All genes in this study were mapped on the Arabidopsis genome, and linked to large regions of within genome colinearity. These regions are remnants of a complete genome duplication in the evolutionary history of Arabidopsis, estimated to have occurred 24-86 million years ago (Simillion et al., 2002; Blanc et al., 2003; Bowers et al., 2003; Ermolaeva et al., 2003; Raes et al., 2003).

A complex history of gene duplications caused the expansion and diversification of the respective gene families. Interestingly, the polyploidy event, did not create new classes within any of the investigated families. Mapping of the genome duplication on the respective phylogenetic trees shows that, in all cases, this event together with several small scale duplications, was responsible only for a greater within class diversity. Classes must have originated at an earlier time in evolution, i.e., before 24-86 million years ago and not necessarily all at the same time.

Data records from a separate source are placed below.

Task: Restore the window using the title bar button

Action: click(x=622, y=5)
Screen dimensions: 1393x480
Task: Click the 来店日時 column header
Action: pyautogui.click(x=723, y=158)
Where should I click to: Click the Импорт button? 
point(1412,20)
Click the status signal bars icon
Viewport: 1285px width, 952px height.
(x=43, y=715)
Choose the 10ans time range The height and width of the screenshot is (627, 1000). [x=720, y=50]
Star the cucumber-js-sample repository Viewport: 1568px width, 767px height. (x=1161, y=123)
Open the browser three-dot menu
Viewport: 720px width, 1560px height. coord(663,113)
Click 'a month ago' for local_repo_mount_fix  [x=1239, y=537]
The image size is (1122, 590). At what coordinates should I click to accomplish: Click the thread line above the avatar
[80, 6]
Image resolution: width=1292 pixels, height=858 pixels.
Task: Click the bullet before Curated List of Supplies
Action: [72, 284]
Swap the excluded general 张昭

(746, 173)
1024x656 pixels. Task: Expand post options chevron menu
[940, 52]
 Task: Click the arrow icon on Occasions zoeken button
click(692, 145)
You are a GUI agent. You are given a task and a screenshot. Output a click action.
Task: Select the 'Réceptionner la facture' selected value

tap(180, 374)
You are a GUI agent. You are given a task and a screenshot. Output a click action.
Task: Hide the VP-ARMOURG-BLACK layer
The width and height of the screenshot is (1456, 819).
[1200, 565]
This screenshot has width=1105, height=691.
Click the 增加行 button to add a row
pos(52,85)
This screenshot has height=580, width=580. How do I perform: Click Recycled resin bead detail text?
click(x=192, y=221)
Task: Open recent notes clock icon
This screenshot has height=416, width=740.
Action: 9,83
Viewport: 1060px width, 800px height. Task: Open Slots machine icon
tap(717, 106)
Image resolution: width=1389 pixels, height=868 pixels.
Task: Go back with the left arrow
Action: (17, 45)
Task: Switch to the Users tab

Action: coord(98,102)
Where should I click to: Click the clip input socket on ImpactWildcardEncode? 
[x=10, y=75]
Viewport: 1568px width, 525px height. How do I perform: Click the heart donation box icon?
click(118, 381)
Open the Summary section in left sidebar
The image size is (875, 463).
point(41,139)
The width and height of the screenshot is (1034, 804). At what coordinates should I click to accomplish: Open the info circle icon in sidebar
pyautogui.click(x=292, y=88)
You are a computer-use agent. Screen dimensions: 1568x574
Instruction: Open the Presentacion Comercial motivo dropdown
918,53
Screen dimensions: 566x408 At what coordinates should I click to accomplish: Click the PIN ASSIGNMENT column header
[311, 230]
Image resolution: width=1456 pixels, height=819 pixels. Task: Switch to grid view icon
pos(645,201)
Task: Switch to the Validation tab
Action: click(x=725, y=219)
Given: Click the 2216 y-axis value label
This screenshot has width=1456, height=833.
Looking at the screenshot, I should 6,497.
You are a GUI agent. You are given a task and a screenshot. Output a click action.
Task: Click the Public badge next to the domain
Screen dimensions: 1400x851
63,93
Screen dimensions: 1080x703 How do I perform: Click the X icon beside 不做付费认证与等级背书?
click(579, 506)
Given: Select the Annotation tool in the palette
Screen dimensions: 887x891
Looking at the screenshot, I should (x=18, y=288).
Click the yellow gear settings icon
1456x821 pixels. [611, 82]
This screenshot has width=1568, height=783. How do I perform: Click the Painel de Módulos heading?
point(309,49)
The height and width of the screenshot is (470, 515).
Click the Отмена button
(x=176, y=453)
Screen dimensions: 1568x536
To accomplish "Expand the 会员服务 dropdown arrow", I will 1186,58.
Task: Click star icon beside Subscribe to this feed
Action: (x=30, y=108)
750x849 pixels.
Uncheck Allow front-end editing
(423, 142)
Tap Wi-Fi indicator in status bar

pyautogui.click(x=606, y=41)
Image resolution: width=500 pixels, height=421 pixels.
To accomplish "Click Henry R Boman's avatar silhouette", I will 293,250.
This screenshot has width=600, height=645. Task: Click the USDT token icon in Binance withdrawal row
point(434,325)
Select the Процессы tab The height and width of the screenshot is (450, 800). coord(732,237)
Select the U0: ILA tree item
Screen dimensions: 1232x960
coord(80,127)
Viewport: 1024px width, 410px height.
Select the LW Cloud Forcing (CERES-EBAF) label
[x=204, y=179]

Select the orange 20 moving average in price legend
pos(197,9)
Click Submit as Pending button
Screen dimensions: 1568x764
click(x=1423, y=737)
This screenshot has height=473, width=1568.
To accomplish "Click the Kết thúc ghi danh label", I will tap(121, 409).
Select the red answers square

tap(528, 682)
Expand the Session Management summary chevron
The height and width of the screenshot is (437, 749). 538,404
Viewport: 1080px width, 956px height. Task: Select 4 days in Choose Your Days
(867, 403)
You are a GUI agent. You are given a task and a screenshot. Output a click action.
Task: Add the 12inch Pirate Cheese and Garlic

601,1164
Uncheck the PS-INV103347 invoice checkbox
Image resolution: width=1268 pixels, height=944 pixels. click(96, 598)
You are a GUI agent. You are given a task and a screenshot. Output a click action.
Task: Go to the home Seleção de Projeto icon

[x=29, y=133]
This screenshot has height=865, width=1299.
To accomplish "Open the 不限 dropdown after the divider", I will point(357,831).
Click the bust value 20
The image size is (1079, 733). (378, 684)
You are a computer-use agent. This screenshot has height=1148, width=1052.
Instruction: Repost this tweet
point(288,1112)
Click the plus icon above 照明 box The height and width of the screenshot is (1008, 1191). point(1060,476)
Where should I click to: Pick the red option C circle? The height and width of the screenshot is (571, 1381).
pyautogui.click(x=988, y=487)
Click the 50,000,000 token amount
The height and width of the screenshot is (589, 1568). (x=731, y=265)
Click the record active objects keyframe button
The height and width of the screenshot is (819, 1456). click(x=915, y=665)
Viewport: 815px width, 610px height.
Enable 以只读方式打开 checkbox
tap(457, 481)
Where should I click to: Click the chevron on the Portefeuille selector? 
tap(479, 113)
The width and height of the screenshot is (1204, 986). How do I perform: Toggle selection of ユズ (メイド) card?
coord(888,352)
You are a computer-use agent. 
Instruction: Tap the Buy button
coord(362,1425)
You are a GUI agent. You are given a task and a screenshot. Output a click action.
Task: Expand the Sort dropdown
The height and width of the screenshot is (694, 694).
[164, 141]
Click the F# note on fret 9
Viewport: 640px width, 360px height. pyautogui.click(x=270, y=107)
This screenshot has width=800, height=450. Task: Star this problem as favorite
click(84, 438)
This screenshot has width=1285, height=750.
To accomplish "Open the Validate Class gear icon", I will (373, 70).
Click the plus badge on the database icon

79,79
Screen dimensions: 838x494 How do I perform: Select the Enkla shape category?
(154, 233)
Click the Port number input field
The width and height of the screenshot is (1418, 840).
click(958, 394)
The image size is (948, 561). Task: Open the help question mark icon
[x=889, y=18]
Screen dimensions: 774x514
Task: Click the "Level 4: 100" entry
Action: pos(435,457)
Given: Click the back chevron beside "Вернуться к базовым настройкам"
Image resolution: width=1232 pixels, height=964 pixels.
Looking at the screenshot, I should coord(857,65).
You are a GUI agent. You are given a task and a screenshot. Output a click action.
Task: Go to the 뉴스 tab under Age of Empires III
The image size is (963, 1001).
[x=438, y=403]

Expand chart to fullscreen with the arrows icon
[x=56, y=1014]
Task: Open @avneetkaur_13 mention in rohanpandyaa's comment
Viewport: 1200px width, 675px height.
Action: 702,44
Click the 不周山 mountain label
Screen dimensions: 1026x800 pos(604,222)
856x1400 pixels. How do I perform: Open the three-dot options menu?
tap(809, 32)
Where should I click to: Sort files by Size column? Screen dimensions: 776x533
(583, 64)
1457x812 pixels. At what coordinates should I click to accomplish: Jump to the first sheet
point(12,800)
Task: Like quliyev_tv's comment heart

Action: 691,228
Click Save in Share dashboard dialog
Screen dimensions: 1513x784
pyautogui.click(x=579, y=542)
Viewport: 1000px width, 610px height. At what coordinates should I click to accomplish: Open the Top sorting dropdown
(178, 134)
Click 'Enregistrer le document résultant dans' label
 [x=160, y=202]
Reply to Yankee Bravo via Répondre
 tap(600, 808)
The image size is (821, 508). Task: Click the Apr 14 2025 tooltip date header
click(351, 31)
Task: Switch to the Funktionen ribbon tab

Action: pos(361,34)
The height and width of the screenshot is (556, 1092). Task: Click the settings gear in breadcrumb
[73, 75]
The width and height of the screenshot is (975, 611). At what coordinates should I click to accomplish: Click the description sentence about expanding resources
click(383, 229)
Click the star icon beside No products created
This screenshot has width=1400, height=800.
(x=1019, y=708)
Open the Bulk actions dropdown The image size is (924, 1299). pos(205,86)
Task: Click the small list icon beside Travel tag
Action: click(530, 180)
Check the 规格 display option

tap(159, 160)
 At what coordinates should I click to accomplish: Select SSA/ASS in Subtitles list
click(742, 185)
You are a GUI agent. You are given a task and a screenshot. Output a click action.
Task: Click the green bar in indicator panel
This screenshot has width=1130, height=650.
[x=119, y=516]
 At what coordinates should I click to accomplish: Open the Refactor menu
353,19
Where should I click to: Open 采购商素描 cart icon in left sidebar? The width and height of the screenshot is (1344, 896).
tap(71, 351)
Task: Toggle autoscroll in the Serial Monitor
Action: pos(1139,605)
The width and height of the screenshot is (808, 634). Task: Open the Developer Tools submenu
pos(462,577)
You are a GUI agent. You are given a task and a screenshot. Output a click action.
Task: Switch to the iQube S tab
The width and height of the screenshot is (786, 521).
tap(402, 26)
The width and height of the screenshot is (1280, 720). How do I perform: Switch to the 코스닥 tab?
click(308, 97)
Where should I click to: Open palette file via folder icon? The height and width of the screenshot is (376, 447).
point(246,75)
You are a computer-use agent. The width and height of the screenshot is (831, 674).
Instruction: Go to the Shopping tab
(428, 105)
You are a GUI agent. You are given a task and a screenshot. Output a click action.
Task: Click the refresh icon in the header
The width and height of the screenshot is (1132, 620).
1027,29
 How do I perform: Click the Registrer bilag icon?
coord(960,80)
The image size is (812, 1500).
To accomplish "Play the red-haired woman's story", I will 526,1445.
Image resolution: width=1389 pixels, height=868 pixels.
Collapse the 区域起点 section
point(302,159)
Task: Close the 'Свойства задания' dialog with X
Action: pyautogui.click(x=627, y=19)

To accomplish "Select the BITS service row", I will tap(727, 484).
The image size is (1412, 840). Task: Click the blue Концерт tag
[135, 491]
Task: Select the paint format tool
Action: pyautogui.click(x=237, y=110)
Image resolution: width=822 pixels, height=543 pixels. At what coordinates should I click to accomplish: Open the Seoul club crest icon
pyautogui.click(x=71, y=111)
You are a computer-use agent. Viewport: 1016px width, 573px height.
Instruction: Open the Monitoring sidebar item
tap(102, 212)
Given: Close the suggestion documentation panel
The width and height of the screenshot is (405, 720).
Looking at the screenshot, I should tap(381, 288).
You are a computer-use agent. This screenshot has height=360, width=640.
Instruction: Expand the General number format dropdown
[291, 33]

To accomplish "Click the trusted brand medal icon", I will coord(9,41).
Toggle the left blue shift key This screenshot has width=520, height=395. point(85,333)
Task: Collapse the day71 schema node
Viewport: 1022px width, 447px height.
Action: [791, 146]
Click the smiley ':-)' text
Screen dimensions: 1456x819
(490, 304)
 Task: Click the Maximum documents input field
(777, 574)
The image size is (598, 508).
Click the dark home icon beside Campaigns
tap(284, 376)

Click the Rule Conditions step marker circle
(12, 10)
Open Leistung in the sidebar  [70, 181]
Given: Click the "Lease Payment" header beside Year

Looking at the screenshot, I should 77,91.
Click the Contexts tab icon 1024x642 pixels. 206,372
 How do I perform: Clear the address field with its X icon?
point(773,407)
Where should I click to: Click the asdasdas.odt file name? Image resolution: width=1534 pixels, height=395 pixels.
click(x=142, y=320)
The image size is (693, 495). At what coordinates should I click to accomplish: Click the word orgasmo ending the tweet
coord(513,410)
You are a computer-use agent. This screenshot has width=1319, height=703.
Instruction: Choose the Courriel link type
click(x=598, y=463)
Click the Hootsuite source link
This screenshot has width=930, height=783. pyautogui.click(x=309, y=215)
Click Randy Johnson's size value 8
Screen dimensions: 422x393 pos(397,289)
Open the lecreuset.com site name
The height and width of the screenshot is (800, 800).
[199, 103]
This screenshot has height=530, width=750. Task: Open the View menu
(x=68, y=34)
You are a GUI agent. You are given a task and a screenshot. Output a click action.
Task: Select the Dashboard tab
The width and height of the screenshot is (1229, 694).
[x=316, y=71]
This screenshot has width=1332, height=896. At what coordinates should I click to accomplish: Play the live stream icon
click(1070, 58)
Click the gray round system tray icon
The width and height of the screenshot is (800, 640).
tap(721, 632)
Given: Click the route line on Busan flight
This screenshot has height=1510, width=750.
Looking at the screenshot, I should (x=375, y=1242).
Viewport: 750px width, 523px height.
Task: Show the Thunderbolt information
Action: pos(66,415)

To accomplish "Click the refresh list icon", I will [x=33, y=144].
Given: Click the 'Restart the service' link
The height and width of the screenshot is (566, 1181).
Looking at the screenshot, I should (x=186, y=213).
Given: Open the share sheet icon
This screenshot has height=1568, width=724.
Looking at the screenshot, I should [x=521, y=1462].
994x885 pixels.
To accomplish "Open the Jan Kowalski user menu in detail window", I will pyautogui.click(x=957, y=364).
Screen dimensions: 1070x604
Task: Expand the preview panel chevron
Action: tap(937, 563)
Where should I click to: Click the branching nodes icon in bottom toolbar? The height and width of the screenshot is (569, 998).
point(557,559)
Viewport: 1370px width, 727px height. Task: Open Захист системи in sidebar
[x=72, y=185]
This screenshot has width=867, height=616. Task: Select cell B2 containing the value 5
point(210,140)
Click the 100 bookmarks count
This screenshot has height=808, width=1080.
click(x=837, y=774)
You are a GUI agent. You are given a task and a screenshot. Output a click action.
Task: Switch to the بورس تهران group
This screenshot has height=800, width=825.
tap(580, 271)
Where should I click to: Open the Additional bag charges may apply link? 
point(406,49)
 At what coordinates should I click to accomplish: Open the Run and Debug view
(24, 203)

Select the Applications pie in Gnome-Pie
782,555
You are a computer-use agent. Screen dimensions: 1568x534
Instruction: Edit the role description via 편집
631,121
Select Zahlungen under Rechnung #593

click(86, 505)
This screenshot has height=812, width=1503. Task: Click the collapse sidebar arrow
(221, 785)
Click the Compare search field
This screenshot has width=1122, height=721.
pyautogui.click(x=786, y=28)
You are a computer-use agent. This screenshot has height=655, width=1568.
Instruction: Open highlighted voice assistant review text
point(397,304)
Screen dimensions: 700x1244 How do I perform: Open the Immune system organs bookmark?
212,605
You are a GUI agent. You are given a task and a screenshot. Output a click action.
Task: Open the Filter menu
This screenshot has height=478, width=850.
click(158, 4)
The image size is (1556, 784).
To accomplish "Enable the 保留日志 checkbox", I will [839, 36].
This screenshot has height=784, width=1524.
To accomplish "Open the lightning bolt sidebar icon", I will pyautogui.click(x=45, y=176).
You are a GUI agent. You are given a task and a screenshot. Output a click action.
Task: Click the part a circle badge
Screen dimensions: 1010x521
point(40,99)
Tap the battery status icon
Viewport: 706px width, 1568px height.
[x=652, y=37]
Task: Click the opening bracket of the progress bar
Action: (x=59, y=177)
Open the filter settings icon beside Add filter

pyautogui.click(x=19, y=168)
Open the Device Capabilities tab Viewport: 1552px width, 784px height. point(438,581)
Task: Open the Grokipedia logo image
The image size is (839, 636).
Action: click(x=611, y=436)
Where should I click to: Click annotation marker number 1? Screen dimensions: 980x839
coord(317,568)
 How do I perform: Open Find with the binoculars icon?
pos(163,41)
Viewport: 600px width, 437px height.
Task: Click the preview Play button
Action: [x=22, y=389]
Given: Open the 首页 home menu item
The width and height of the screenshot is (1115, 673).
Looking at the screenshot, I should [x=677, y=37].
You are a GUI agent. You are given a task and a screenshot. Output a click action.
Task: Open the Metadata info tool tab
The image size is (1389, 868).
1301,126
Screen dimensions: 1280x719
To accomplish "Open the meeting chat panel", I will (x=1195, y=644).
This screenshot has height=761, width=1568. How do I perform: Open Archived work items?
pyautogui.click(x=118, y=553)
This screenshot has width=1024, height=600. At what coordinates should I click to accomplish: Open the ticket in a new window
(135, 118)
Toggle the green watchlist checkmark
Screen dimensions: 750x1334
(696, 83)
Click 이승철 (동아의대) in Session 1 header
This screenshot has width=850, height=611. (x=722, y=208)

By definition, the complete genome duplication created a full, redundant, double set of monolignol biosynthesis genes. In some gene families (PAL, CAD, CCR, 4CL, and CCoAOMT), duplicates that originated through this event have been retained, whereas they were lost in others (COMT, HCT, and C4H). The mechanisms and reasons of gene conservation and loss after duplication are still unclear and various theories exist (Prince and Prickett, 2002). Some of the duplicated genes in this study that were retained have evolved different expression patterns after the genome duplication (CCR1 and CCR2, PAL3 and PAL4, and CAD1 and CAD7/CAD8), whereas others show no clear difference in expression (PAL 1 and PAL 2). In some cases, the influence of the genome duplication is blurred by more ancient (4CL1, 4CL2, and 4CL4) or recent (CCoAOMT2, CCoAOMT5, and CCoAOMT6) tandem duplications. The observed differences in expression of the CCR and CAD families might point to a functional divergence of these genes, a process called subfunctionalization. The duplicates still exert the same biochemical function, but in different spatio temporal "niches" in the organism (Piatigorsky and Wistow, 1991; Hughes, 1994; Force et al., 1999). A putative example of subfunctionalization after gene duplication is found in the C3H family, where C3H2 and C3H3 show a mutually exclusive expression pattern during stem development. However, although subfunctionalization may be a possible reason why the duplicated genes are retained, only further functional studies will reveal the full consequences of these gene and genome duplications within the monolignol biosynthetic pathway and provide some more hints on the evolutionary constraints acting on these families.